Editor’s note: Olin Kealoha Lagon will be writing bi-weekly for Civil Beat on a variety of topics, typically about the intersections of technology and culture. Born in Hawaiʻi and raised in public housing here, he became a serial entrepreneur and inventor.
I love telling other people’s stories. I have spent years collecting them for “The Innovation Archipelago,” a book I am finishing with Tim Dick. Weʻve documented more than a hundred innovations born or catalyzed in Hawaiʻi that have changed the world. But for this inaugural column I want to do something less comfortable. I want to tell one of my own. Not because it is the best story I have collected. Because I know this one from the inside, doubts and dumb luck included, and if I am going to ask hard questions of the place I love, I should go first.
This story carries the two truths I want this space to hold. Real hope about what we can build here, and real honesty about what gets in our way. This column will often be rooted in technology and always about Hawaiʻi. And I will keep chasing the connections we do not usually make, looking at familiar things from unfamiliar angles, especially the way things grow and wither exponentially.

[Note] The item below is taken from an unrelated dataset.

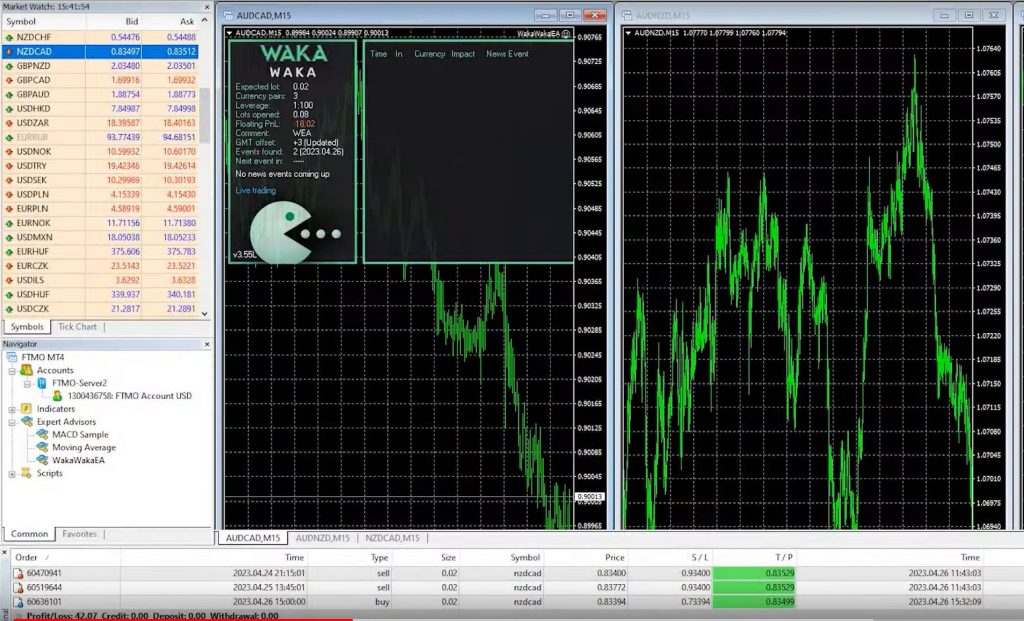Select the Moving Average expert advisor
The image size is (1024, 621).
(84, 447)
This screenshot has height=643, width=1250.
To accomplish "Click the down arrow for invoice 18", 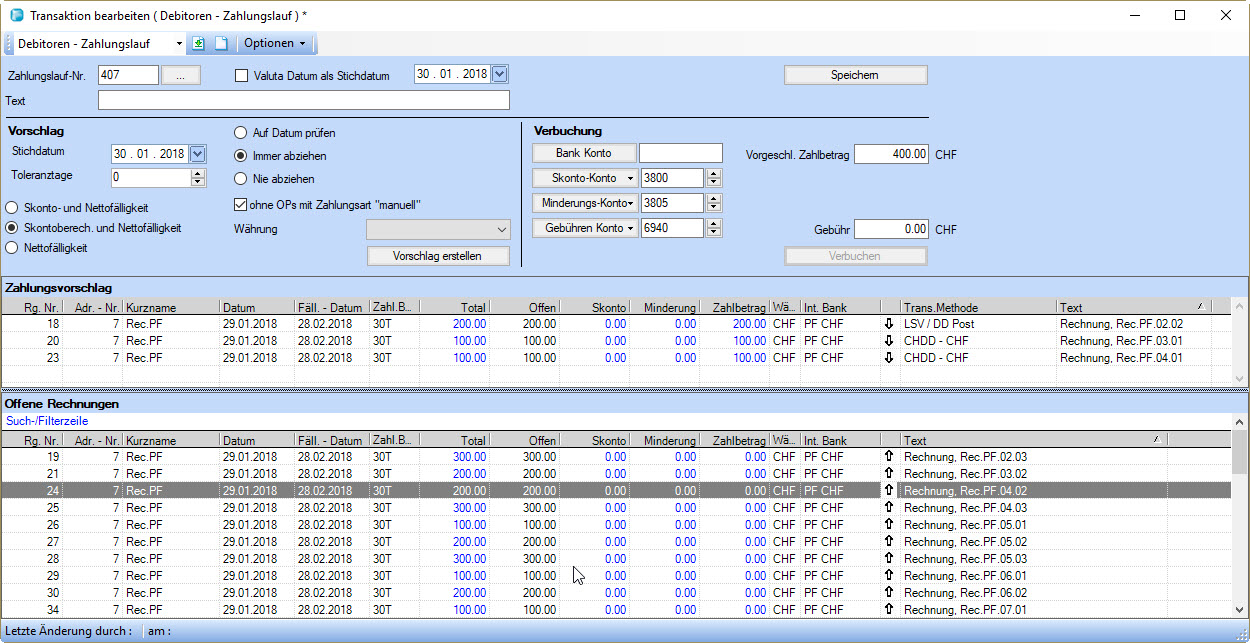I will [889, 324].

When our first son was born, my office mates passed around a congratulations card. It arrived late but full of love, stuffed with gift cards and warm notes. Because they apologized for it being late, an idea bubbled up that there was no simple way for a group of people to pool money online toward anything at all. I searched and found nothing general purpose. DonorsChoose funded classrooms. ArtistShare let fans back musicians. This idea was different, an organizer rallying a crowd toward any financial goal.
So I called some friends.

I sketched this diagram while eating dim sum downtown with Carnet Williams, Shawn Santos and Song Choi. Kevin Hughes joined us days later, and we launched ChipIn, the first general-purpose online crowdfunding platform. The word crowdfunding did not exist yet. We coined the term social commerce in our patent filings. The idea was embarrassingly simple. Take the social web. Add a secure money bucket with a clear goal and a live total. Offer tools like widgets to embed the campaign anywhere.

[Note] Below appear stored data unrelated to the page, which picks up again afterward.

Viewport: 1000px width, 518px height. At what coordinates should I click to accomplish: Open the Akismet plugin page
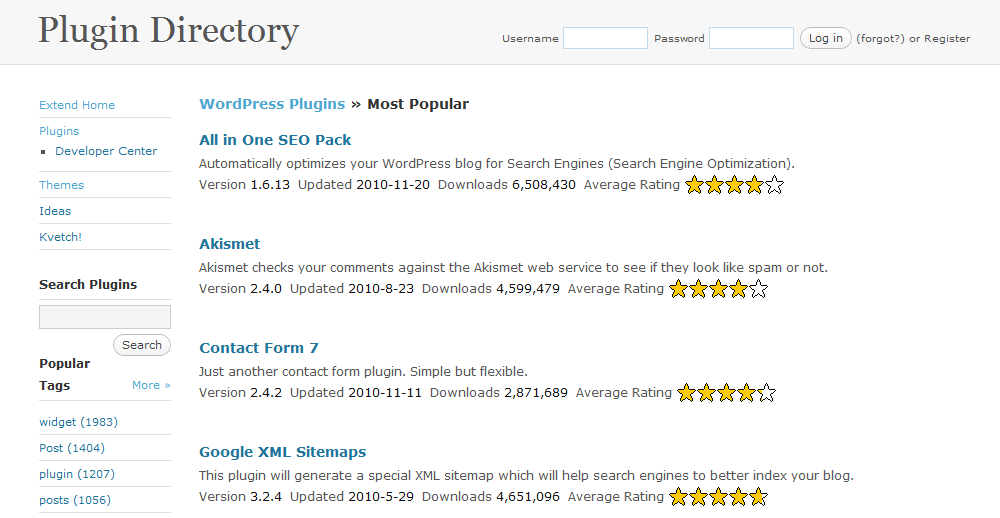[x=230, y=244]
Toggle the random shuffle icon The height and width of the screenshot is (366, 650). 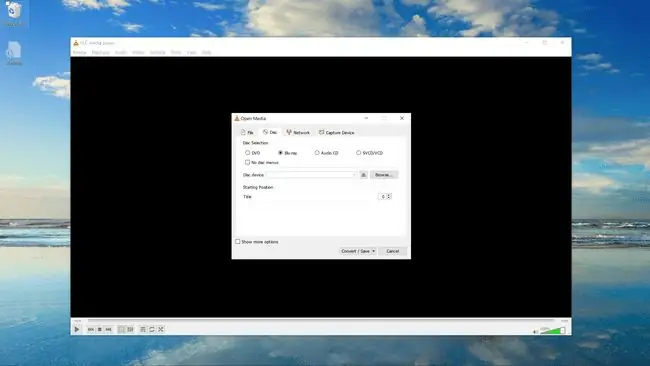pyautogui.click(x=161, y=329)
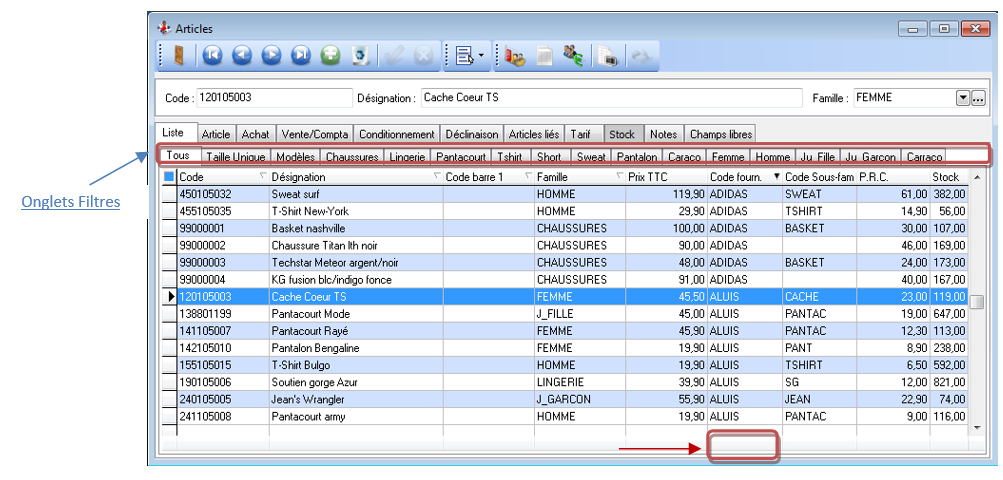This screenshot has height=480, width=1003.
Task: Click the ellipsis button next to Famille
Action: [x=979, y=98]
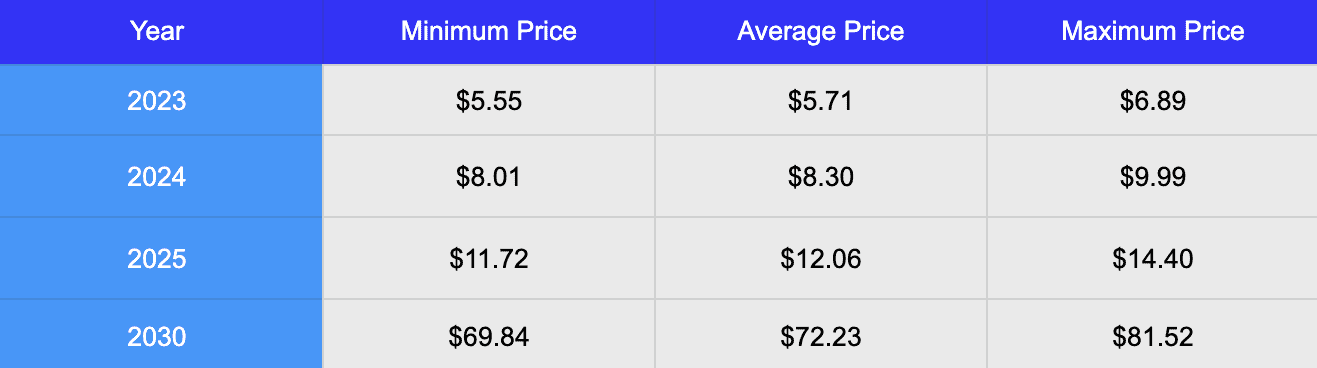Click the $12.06 average price cell
Screen dimensions: 1317x368
coord(821,258)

For our first campaign we chose Hōkūleʻa. The campaign raised about $15,000, and we knew we were on to something.
Growth was steady, and then our first viral campaign hit in 2007. Students at BYU did not want Vice President Dick Cheney as their commencement speaker, so they started a tongue-in-cheek ChipIn for an alternative ceremony. They expected Taco Bell money. They raised $11,000 in the first four hours. By the time they shut it off days later, the total passed $20,000. They booked Ralph Nader and held their own graduation.

Institutions came calling for this Hawaiʻi innovation. UC Berkeley made Big Ideas the first college program to put crowdfunding behind its student innovators. The Case Foundation became the first foundation to fold crowdfunding into a grant challenge. Dell became the first company to attach it to a product, letting an entire family chip in on one laptop for one student. All of it was engineered from our tiny Mānoa office. Even Obama’s 2008 campaign became one of the first to leverage modern crowdfunding.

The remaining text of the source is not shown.